The immune system protects the body from foreign invaders like bacteria and viruses. This complex system relies on intricate communication between its cells to coordinate effective responses. Among the many molecules involved in this cell-to-cell dialogue, CD28 and B7 are important players, orchestrating interactions for proper immune function.
The Immune System’s Crucial Connection
CD28 is a protein receptor found on the surface of T cells, a type of white blood cell central to adaptive immunity. Its counterparts, the B7 molecules—B7-1 (CD80) and B7-2 (CD86)—are expressed on specialized antigen-presenting cells (APCs). These APCs include dendritic cells, macrophages, and B cells, which display foreign fragments to T cells.
The interaction between CD28 on T cells and B7 molecules on APCs provides a secondary signal known as costimulation, necessary for full T cell activation. This is part of the “two-signal model” of T cell activation. The first signal occurs when the T cell receptor (TCR) on the T cell recognizes a specific antigen presented by a major histocompatibility complex (MHC) molecule on the APC.
Without this second costimulatory signal, the T cell may become anergic, entering a state of unresponsiveness to the antigen. This mechanism helps prevent the immune system from mistakenly attacking the body’s own healthy tissues, as T cells require both specific antigen recognition and a “danger” signal (costimulation) to become fully activated.
Activating the Body’s Defenders
The binding of CD28 to B7 molecules initiates a cascade of events inside the T cell, leading to its full activation, proliferation, and differentiation into various effector cells. This binding triggers intracellular signaling pathways, including the activation of phosphatidylinositol 3-kinase (PI3K) and protein kinase C (PKC) family kinases. These pathways lead to changes in gene expression within the T cell.
A consequence of this signaling is the increased production of cytokines, particularly Interleukin-2 (IL-2). IL-2 acts as a growth factor, promoting the proliferation and survival of T cells, allowing for the expansion of antigen-specific T cell populations. This amplification is necessary to mount an effective adaptive immune response against pathogens or abnormal cells.
Without the costimulatory signal, the T cell response remains weak or absent, even if the T cell receptor recognizes the antigen. This highlights the pathway’s importance in ensuring an effective immune response.
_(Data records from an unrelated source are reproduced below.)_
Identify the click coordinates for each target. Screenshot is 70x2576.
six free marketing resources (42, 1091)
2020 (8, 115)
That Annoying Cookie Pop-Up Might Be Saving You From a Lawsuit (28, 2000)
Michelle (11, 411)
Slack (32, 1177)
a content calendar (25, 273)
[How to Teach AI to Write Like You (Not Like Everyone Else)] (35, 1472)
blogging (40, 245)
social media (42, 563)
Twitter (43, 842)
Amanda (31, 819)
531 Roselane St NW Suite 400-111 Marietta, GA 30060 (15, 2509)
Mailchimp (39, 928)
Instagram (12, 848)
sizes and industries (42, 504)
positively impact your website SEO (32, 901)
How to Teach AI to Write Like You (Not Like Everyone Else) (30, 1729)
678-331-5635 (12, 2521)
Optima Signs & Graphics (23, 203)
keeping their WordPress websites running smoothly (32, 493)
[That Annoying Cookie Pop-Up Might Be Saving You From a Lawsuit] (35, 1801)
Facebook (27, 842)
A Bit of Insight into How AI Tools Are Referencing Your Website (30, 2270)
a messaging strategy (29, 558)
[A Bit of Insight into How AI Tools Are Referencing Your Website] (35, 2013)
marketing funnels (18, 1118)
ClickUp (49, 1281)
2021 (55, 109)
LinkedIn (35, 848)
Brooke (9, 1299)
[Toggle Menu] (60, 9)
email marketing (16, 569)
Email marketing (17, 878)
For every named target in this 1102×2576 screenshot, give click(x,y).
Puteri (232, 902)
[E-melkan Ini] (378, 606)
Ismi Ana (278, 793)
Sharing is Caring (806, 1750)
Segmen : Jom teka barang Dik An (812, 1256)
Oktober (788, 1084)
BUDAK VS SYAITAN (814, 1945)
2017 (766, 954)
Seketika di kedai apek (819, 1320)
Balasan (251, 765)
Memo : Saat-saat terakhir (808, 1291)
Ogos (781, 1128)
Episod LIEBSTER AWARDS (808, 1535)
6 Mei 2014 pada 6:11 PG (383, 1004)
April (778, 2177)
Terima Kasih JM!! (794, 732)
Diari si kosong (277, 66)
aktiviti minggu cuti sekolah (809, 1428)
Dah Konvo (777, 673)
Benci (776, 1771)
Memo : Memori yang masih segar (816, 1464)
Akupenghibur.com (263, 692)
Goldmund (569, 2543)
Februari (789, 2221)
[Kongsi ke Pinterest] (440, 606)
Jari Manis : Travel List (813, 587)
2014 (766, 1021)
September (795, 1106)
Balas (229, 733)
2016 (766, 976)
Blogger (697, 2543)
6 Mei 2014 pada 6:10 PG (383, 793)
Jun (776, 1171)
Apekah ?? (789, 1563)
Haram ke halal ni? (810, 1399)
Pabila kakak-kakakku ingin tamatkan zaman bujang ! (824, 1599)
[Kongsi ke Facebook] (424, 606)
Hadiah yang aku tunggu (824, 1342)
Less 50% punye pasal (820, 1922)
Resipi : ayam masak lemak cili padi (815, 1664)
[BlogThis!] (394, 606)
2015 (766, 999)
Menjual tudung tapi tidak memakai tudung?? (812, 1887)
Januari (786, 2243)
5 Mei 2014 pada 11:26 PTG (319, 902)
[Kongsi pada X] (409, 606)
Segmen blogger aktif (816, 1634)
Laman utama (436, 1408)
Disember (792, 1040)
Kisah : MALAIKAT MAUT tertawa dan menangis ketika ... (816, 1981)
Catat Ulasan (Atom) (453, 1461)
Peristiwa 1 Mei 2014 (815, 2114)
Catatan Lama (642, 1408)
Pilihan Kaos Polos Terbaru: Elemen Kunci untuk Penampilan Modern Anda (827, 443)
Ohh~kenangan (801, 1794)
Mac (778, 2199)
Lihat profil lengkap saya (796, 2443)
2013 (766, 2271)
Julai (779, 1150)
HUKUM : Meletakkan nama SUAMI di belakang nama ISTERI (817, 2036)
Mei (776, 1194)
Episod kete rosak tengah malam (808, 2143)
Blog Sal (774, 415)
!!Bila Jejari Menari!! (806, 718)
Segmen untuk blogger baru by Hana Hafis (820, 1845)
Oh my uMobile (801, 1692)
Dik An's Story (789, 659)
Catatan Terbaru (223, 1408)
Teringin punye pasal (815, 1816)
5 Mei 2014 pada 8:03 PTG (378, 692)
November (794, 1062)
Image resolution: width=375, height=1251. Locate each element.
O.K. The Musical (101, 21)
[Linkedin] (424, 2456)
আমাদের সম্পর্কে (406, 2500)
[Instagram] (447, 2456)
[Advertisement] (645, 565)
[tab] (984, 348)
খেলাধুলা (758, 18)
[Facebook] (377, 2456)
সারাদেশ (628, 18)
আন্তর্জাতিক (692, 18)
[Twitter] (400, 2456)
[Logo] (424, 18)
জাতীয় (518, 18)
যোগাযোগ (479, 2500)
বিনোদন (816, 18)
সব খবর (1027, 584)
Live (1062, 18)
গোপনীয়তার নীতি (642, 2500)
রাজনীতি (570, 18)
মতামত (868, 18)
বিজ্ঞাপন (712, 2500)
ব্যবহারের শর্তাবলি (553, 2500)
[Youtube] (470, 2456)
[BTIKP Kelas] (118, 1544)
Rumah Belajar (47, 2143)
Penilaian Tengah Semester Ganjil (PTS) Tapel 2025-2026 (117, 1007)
Implications in Health and Disease
Dysregulation of the CD28-B7 pathway can have implications for health, contributing to both autoimmune diseases and cancer. In autoimmune conditions, such as rheumatoid arthritis or multiple sclerosis, excessive CD28-B7 signaling can lead to T cells mistakenly attacking the body’s own tissues. This overactivity can drive chronic inflammation and tissue damage.
Conversely, cancer cells can exploit this pathway to evade immune detection and destruction. Some tumors may reduce B7 molecule expression on their surface, preventing T cell activation and allowing them to escape immune surveillance. Additionally, tumors can upregulate molecules like CTLA-4 (Cytotoxic T-Lymphocyte-Associated protein 4), which also binds to B7 molecules but delivers an inhibitory signal to T cells.
CTLA-4 has a higher affinity for B7 molecules than CD28, allowing it to outcompete CD28 for binding and effectively “put the brakes” on T cell activity. The balance between the stimulatory signals from CD28 and the inhibitory signals from CTLA-4, both mediated by B7 molecules, is important for maintaining immune homeostasis. Disruption of this balance can lead to a failure of immune tolerance, contributing to the progression of diseases like cancer or the onset of autoimmune disorders.
Targeting the Pathway for Treatment
Understanding the CD28-B7 pathway has opened avenues for developing therapeutic strategies. In autoimmune diseases, drugs like Abatacept (Orencia) are designed to block the CD28-B7 interaction. Abatacept is a fusion protein that mimics CTLA-4, binding to B7-1 (CD80) and B7-2 (CD86) molecules on APCs.
By doing so, Abatacept prevents CD28 from binding to B7, inhibiting the necessary costimulatory signal for T cell activation. This selective blockade reduces T cell proliferation and the production of pro-inflammatory cytokines, dampening the overactive immune response seen in conditions like rheumatoid arthritis.
In cancer immunotherapy, the focus is often on restoring or enhancing anti-tumor immunity by modulating this pathway. Immune checkpoint inhibitors, such as those targeting CTLA-4 or the PD-1/PD-L1 pathway, aim to release the “brakes” on T cells. By blocking inhibitory signals, these therapies allow the stimulatory CD28-B7 signal to dominate, activating T cells to recognize and attack cancer cells more effectively. This approach has shown promise in various cancers, including melanoma.